新日本プロレスで活躍した元プロレスラーの星野勘太郎さん(本名・星野建夫)が25日、肺炎のため都内の病院で死去していた。67歳だった。09年2月に脳梗塞(こうそく)で倒れて入院生活を送っていたが、肺炎を併発して息を引き取った。星野さんは61年12月にデビュー。小柄ながら荒々しいファイトで「突貫小僧」の異名を取った。引退後の02年にはヒール軍団「魔界俱楽部」総裁として現場復帰した。葬儀・告別式は27日に本人の意向で親族のみで営まれた。新日本はファン、関係者のためお別れの場を準備するという。

 闘病生活を続けていた星野さんが25日に他界していた。09年2月に脳梗塞で倒れて入院して以降、言語障害が残る体で復活を願い、リハビリを続けていた。関係者によれば「プロレスラーは弱い姿を見せてはいけない」と知人の面会も極力断っていたという。元気な姿でカムバックすることを目指していたが、肺炎の併発で病状が悪化し、帰らぬ人となった。本人の意向もあり、27日に親族のみの密葬が行われたことを受け、公表された。

 星野さんは身長170センチと小柄なレスラーだったが、プロレス技術は卓越していた。日本プロレス時代の71年2月19日の後楽園大会で、当時、爆発的人気を博した覆面レスラー、ミル・マスカラスの日本デビュー戦の相手に抜てきされた。ダイビングボディーアタックなどマスカラスの空中殺法を存分に引き出した。日本でマスカラス人気を決定づけた火付け役だった。
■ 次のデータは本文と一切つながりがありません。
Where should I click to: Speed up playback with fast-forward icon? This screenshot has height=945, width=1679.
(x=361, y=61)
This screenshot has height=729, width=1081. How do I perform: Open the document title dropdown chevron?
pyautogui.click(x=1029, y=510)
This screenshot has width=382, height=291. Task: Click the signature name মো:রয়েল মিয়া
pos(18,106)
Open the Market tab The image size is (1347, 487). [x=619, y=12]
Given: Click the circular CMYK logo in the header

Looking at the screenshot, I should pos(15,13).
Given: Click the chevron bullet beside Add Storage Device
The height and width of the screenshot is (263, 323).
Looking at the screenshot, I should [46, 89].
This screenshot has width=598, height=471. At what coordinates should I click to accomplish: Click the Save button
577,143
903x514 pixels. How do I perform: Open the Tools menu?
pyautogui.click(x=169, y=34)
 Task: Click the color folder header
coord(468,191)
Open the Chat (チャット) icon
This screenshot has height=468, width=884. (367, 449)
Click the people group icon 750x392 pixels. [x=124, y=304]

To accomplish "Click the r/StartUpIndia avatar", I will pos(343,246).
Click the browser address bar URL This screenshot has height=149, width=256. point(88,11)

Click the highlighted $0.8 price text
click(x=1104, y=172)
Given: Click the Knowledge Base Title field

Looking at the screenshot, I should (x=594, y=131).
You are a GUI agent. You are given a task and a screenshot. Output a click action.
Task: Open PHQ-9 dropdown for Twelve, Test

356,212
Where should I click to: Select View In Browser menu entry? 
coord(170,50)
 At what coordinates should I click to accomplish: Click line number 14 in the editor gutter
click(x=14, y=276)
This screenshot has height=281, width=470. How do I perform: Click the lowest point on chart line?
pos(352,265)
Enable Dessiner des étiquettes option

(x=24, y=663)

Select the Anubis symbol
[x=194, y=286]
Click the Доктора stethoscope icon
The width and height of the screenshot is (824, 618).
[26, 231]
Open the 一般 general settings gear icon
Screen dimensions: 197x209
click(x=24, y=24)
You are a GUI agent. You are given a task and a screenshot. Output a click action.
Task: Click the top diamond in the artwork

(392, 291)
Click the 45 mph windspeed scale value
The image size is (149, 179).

 普段は後輩レスラーに慕われる良き先輩だった。現役時代に数多くタッグを組んだ新日本の坂口征二相談役は「マージャン好きで誘ってくれたり、かわいがってくれた。頼りになる先輩だった」と悲しみにくれた。日本プロレス時代の後輩グレート小鹿は「新弟子時代、力道山から『心配する母さんに顔をみせろ』と言われて故郷に帰らなければならなかった時、何も持たない自分に細長いボストンバッグを貸してくれたことは忘れられない」と言葉を詰まらせた。新日本の天山広吉も「入門時はバリバリの現役で『レスラーたるもの強くなければならない。リングを降りてもナメられるな』とたたき込まれた」と感謝の言葉を続けた。

 95年2月の引退後もヒール軍団「魔界倶楽部」総裁で現場復帰し、スーツ姿で指さしながら「ビッシビシ行くぞ!」の名フレーズで新日本マットを席巻した。08年12月には昭和プロレス(後楽園ホール)に故山本さんとタッグで参戦。同年12月の新日本後楽園大会では、外道と対戦するなど還暦を過ぎても、リング内外で精力的に活動していたが、病魔には勝てなかった。名タッグ「ヤマハ・ブラザーズ」を組んだ故山本小鉄さんが8月28日に他界したばかり。その後を追うように、星野さんも天国に旅立った。